The causes are the usual suspects: great alienation among the lower white working-class, which has been pummeled income-wise over the last 35 to 40 years, and a tremendous loss of hope and resentment. When you couple that with the fact that there already were significant percentages of that group who had negative racial attitudes to begin with, that leads to the kind of situation we are now living in.

Much like the teachings of King, the Black Lives Matter movement is committed to nonviolent protest. Does the movement give you hope that his dream will one day be realized?

I had King’s dream way back when I was a little kid and didn’t know anything about him. That was just the way I thought about the future of the world.
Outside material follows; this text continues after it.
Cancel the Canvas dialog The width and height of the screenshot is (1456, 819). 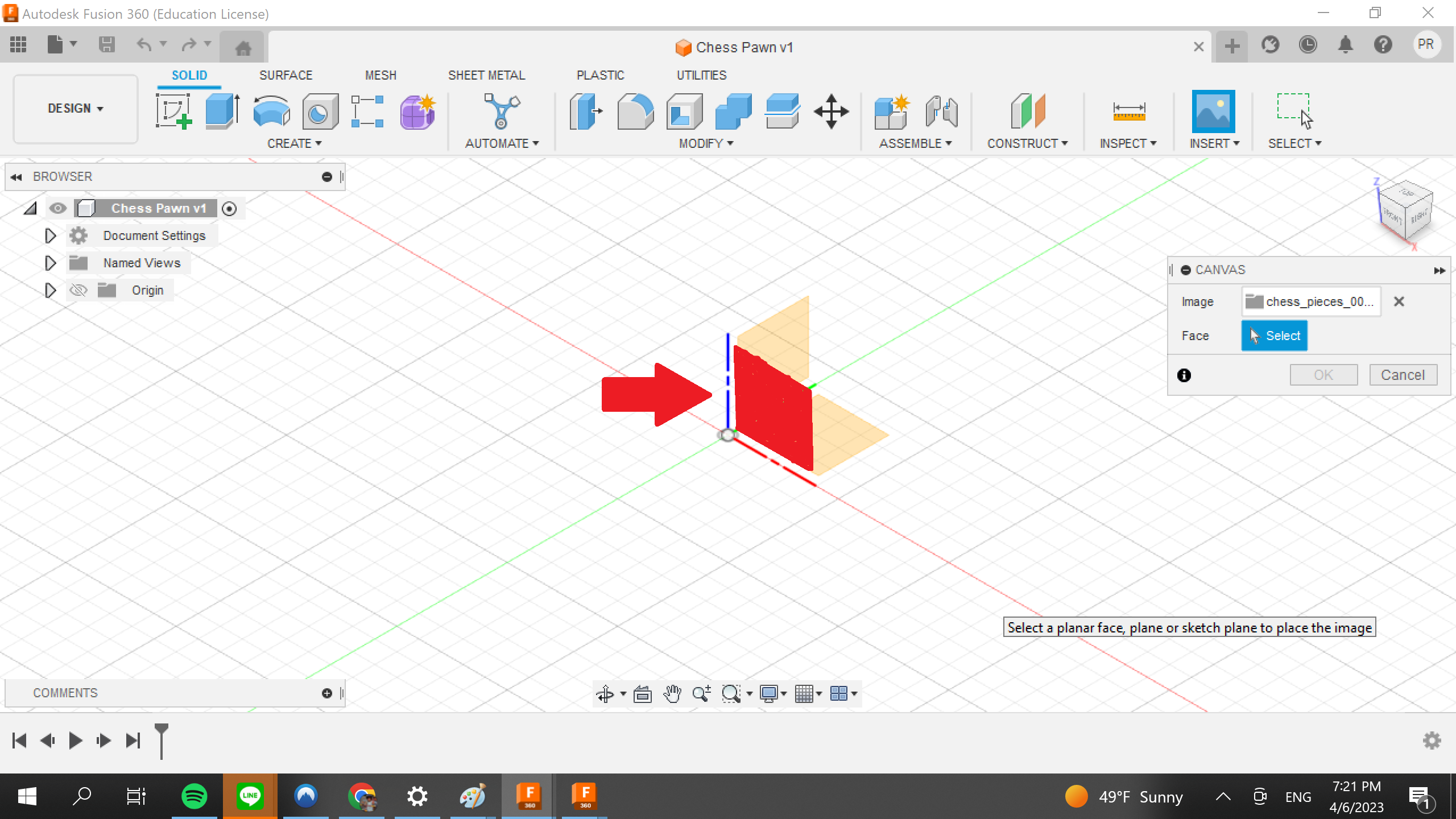pos(1402,374)
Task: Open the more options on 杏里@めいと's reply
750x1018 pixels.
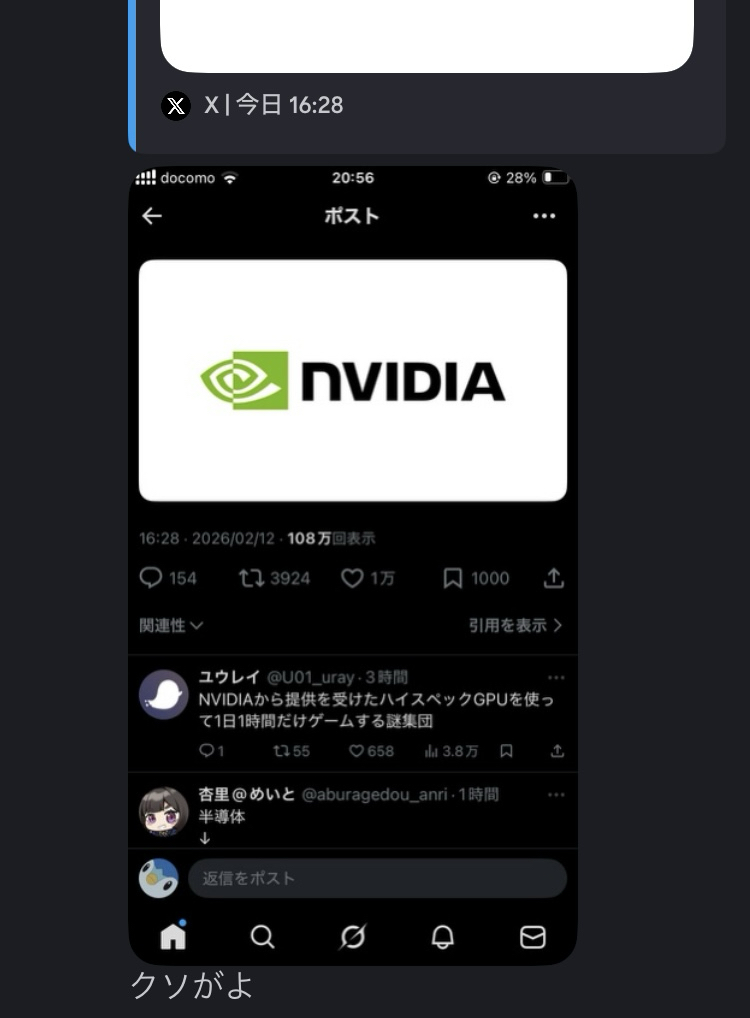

If you were living in the United States sometime in the 1950s and had any cognizance of what was going on, no matter how young you were, you had to be an optimist to stay sane. I’ve been one all my life. I like to take the long view.

What went on last summer with the Black Lives Matter protests was a very encouraging sign. On the other hand, we have to keep in mind that the election of Barack Obama was almost certainly to have a backlash from the components of American society for whom that was just total anathema.